Goken100 said:There's no 3-book buy-in for D&D. I've played for years with nothing but a PH and my imagination. That said, I might consider a DMG this time around, cause it sounds a bit more useful. But newbies don't need it, and they certainly don't need a Monster Manual.
You've played, but have you ever run a game? I think saying there isn't a 3 book buy in is kind of disingenuous. Someone, usually the DM (funny how the guy who has to devote the most time to the game also has to devote the most money) has to buy the three books in order for a group to play D&D. Does every player need the DMG? No, but again this is just another barrier to getting more people to be DM's instead of just players.
Reynard said:Thanks, Scott, for the reply.
Given that you obviously have a long lead time on this, I would strongly urge you and the rest of the design team to not just go for a paired down, half-assed game in order to suck players into the game. Give new, young players a complete and exceptional experience and you won't have to "trick" them into buying the product. it will be good, and they'll want it, and they'll move on to the full version when they are ready.
Go dig out the Red Box and really look at it. Play the solo adventure again. Have someone who has never played before be the DM and see how easy it is for that to work.
That is the model a 4E basic/intro set should use, not a glorified board game or minis starter set.

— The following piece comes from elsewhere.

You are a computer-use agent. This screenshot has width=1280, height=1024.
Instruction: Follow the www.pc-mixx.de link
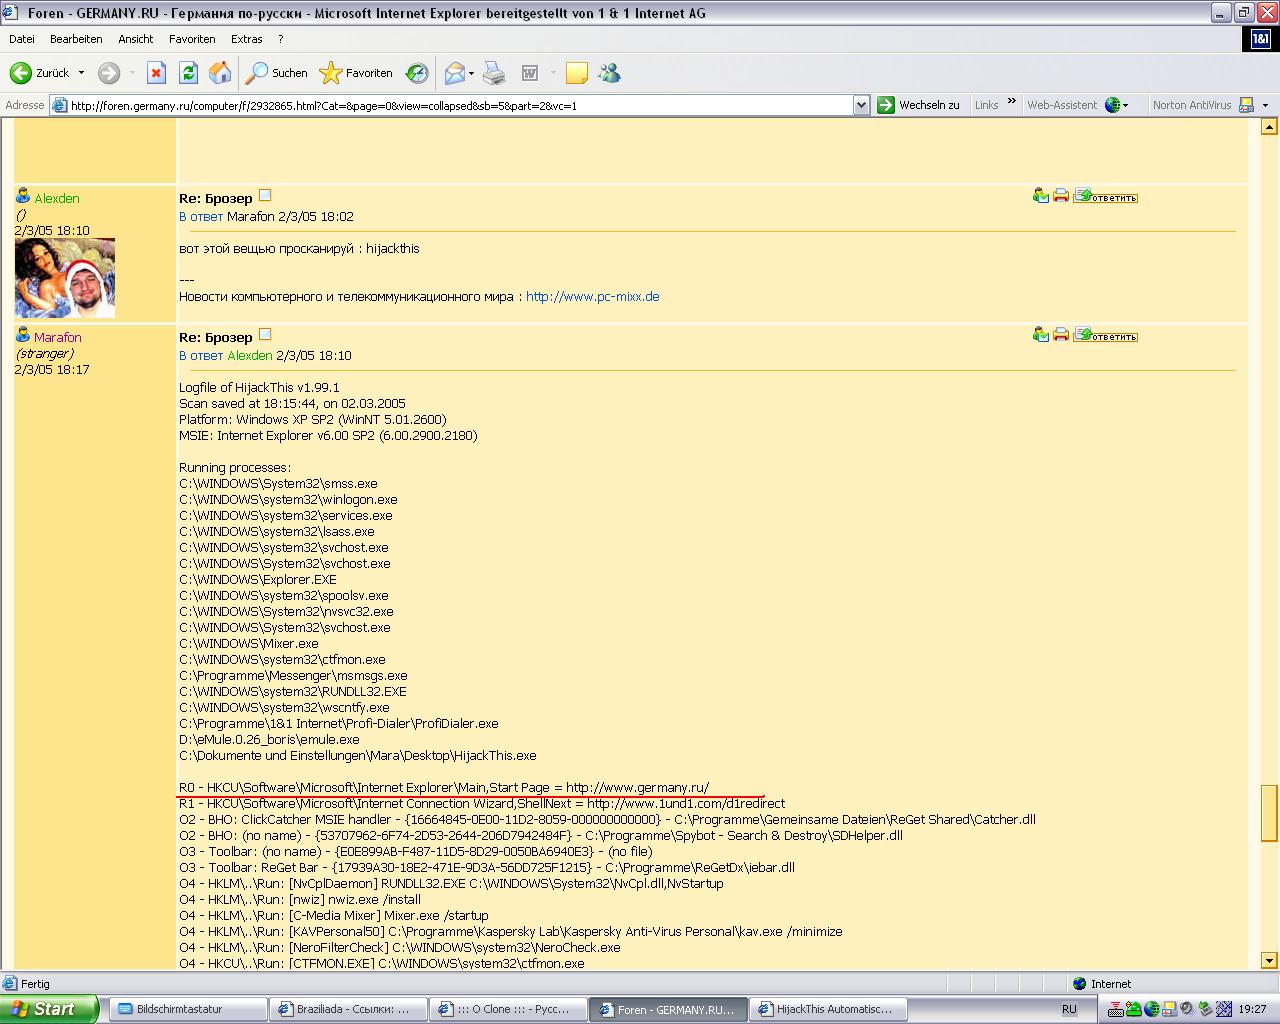coord(592,297)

All I can say is this sums up my feelings exactly. The 3e set went to level 2 and then you had to buy the core rulebooks...when you think about the boardgames it's competing with you really should go for a longer play time, especially at a cost of $25. I would argue you could go up to 3rd to 5th level without a significant reduction in those who will shell out for the complete game (up to level 30). I feel the 3e basic set was alot of pretty style with very little substance and hopefully this won't be the case with the 4e version.